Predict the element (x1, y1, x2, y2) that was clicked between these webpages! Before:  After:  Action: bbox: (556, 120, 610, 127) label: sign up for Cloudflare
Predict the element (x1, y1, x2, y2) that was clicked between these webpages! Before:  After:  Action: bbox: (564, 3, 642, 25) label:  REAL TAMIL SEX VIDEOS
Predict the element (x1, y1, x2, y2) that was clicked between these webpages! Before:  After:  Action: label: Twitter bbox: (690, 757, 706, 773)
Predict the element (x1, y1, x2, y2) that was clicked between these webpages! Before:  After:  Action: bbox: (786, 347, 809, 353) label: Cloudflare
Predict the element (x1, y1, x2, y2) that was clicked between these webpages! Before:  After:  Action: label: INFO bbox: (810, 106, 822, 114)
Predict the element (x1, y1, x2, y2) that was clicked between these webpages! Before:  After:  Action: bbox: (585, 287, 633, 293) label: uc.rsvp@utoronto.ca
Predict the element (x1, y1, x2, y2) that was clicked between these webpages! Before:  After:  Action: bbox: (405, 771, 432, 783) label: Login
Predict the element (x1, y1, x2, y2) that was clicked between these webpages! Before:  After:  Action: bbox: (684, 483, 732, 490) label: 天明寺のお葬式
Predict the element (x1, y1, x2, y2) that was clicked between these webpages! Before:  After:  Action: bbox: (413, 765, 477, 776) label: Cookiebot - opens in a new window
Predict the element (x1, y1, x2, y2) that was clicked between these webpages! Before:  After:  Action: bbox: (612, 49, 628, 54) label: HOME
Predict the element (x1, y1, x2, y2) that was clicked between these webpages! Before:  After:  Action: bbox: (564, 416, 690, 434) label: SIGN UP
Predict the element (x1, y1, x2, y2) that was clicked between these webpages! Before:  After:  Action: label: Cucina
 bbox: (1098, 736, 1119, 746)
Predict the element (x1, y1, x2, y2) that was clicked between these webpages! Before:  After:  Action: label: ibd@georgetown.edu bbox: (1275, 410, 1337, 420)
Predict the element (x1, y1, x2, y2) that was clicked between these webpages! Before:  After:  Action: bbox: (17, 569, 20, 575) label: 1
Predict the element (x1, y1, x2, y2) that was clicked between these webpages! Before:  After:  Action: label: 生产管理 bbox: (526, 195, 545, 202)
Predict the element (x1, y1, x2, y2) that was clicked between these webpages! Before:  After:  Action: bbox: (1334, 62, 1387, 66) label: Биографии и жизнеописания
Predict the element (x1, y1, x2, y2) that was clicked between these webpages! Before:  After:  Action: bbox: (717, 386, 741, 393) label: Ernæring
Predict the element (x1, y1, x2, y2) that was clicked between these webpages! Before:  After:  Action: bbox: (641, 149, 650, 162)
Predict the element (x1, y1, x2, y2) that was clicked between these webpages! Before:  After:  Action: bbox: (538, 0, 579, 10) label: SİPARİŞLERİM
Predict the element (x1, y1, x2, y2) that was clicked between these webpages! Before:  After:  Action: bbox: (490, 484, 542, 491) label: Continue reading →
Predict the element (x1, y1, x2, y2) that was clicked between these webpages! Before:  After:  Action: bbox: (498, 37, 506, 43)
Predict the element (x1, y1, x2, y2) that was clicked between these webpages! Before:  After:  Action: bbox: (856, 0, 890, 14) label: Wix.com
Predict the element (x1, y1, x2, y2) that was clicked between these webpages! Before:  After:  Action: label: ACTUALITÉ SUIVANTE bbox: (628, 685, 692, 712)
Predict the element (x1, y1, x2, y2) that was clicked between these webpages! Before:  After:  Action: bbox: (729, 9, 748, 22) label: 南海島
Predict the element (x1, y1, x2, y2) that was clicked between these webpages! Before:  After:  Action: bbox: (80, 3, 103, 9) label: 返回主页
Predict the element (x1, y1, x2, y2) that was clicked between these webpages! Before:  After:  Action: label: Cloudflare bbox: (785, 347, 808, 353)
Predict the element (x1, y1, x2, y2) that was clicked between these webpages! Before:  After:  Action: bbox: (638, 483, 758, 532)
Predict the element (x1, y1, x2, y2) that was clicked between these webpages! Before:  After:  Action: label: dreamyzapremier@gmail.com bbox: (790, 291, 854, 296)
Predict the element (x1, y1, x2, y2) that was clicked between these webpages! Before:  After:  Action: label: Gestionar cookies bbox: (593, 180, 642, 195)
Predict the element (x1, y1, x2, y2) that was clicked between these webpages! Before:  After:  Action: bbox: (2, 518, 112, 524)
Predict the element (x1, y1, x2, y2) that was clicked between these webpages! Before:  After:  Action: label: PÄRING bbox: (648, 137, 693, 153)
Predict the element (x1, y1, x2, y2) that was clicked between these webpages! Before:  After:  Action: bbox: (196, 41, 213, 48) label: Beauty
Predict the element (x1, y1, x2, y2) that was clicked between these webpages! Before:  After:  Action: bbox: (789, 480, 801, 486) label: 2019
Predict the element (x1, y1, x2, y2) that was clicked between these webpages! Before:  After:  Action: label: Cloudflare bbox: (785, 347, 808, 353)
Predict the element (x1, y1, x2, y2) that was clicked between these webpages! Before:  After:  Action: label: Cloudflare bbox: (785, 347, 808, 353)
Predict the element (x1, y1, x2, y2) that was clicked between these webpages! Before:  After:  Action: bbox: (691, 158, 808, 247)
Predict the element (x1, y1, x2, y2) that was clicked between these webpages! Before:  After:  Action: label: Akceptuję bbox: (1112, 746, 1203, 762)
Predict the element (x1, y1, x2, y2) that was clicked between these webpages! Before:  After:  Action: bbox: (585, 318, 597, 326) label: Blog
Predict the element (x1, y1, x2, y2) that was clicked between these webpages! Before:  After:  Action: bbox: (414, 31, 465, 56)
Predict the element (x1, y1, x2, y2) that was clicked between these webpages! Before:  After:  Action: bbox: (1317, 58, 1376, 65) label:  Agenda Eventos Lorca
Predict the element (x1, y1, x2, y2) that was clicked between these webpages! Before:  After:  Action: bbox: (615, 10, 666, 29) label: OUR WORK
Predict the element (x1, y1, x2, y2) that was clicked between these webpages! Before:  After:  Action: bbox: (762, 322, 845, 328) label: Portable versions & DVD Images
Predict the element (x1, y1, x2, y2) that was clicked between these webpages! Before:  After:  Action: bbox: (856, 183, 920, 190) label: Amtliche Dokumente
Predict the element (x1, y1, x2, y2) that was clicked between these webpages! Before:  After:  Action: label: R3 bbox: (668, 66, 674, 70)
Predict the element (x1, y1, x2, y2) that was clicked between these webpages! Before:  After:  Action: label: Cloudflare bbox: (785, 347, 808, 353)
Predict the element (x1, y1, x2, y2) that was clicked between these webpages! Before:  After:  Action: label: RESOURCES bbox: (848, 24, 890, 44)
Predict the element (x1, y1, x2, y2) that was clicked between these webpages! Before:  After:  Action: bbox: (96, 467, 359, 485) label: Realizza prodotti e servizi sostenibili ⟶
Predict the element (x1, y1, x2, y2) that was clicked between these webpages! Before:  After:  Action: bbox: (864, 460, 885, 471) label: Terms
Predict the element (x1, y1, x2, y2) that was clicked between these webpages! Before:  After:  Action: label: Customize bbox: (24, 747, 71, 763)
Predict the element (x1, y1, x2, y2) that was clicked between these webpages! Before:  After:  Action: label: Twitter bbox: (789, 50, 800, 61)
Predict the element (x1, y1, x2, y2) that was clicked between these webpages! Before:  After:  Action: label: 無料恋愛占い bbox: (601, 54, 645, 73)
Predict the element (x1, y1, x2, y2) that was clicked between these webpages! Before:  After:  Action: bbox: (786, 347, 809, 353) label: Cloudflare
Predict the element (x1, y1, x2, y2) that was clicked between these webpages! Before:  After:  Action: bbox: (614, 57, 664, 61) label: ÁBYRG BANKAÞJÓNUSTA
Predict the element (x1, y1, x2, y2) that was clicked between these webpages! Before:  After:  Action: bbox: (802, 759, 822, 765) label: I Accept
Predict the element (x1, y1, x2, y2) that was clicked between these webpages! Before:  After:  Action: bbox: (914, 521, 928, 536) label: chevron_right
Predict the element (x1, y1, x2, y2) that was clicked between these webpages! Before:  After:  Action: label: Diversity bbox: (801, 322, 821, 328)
-----
Stated problem: Transcribe verbatim the rows from the one containing "24, 890, 44)" through the one containing "label: ÁBYRG BANKAÞJÓNUSTA", inclusive of both.

The result:
Predict the element (x1, y1, x2, y2) that was clicked between these webpages! Before:  After:  Action: label: RESOURCES bbox: (848, 24, 890, 44)
Predict the element (x1, y1, x2, y2) that was clicked between these webpages! Before:  After:  Action: bbox: (96, 467, 359, 485) label: Realizza prodotti e servizi sostenibili ⟶
Predict the element (x1, y1, x2, y2) that was clicked between these webpages! Before:  After:  Action: bbox: (864, 460, 885, 471) label: Terms
Predict the element (x1, y1, x2, y2) that was clicked between these webpages! Before:  After:  Action: label: Customize bbox: (24, 747, 71, 763)
Predict the element (x1, y1, x2, y2) that was clicked between these webpages! Before:  After:  Action: label: Twitter bbox: (789, 50, 800, 61)
Predict the element (x1, y1, x2, y2) that was clicked between these webpages! Before:  After:  Action: label: 無料恋愛占い bbox: (601, 54, 645, 73)
Predict the element (x1, y1, x2, y2) that was clicked between these webpages! Before:  After:  Action: bbox: (786, 347, 809, 353) label: Cloudflare
Predict the element (x1, y1, x2, y2) that was clicked between these webpages! Before:  After:  Action: bbox: (614, 57, 664, 61) label: ÁBYRG BANKAÞJÓNUSTA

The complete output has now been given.